Try it:
Go through the lines below. Copy those with "agent".

Dataset records:

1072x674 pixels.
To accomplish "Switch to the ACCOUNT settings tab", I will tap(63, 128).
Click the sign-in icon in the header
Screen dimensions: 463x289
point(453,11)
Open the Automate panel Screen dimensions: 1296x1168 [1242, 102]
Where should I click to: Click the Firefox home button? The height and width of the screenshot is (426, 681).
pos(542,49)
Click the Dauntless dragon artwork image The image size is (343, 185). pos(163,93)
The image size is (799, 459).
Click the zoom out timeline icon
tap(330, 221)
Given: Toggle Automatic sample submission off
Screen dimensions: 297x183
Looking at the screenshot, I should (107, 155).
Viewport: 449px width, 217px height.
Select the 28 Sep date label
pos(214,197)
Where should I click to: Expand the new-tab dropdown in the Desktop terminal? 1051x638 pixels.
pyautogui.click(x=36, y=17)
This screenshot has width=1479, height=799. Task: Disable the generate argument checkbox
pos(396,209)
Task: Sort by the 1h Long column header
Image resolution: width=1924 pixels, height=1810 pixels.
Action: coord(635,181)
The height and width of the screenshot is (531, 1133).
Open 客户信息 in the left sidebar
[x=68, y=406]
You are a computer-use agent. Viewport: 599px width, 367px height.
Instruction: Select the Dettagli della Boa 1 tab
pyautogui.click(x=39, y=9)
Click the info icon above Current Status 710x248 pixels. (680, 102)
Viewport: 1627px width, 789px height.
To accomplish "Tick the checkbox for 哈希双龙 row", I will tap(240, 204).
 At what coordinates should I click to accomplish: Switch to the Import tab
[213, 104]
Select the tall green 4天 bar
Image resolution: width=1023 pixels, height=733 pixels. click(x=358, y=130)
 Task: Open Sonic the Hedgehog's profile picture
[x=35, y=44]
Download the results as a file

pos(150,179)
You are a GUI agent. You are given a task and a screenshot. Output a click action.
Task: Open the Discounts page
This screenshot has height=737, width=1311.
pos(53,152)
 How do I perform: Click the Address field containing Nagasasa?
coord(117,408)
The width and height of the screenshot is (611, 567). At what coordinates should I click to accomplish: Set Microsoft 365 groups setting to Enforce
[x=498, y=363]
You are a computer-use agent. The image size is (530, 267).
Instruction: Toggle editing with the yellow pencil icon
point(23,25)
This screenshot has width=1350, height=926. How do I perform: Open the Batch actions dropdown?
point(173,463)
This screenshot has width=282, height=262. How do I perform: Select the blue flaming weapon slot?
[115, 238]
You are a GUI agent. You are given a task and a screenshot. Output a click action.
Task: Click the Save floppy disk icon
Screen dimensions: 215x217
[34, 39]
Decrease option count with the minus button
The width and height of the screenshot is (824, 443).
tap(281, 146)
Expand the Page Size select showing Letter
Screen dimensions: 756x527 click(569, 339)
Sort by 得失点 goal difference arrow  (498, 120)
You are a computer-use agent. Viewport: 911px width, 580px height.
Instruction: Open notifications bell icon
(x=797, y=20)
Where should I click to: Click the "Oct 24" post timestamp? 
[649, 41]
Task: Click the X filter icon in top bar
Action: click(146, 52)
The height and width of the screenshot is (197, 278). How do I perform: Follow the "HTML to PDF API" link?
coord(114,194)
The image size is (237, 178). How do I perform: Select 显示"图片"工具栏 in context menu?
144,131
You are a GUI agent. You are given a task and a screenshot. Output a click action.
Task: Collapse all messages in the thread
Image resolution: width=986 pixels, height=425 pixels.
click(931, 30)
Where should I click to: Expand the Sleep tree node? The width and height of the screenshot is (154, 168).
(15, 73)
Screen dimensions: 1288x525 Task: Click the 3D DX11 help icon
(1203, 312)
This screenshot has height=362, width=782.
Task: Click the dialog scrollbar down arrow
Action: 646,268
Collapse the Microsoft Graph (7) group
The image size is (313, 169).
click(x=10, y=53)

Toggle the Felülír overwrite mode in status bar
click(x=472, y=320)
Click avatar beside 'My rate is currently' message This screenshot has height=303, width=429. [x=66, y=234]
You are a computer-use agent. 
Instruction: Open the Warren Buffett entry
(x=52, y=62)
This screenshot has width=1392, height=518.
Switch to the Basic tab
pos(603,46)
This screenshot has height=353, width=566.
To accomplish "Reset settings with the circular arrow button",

Output:
You are a computer-use agent. Viewport: 599px width, 367px height.
You are a GUI agent. You are given a task and a screenshot. Output a click action.
You are a computer-use agent. The image size is (530, 267).
You are a GUI agent. You are given a task and a screenshot. Output a click action.
You are a computer-use agent. Viewport: 911px width, 580px height.
You are a GUI agent. You are given a task and a screenshot. Output a click action.
You are a computer-use agent. 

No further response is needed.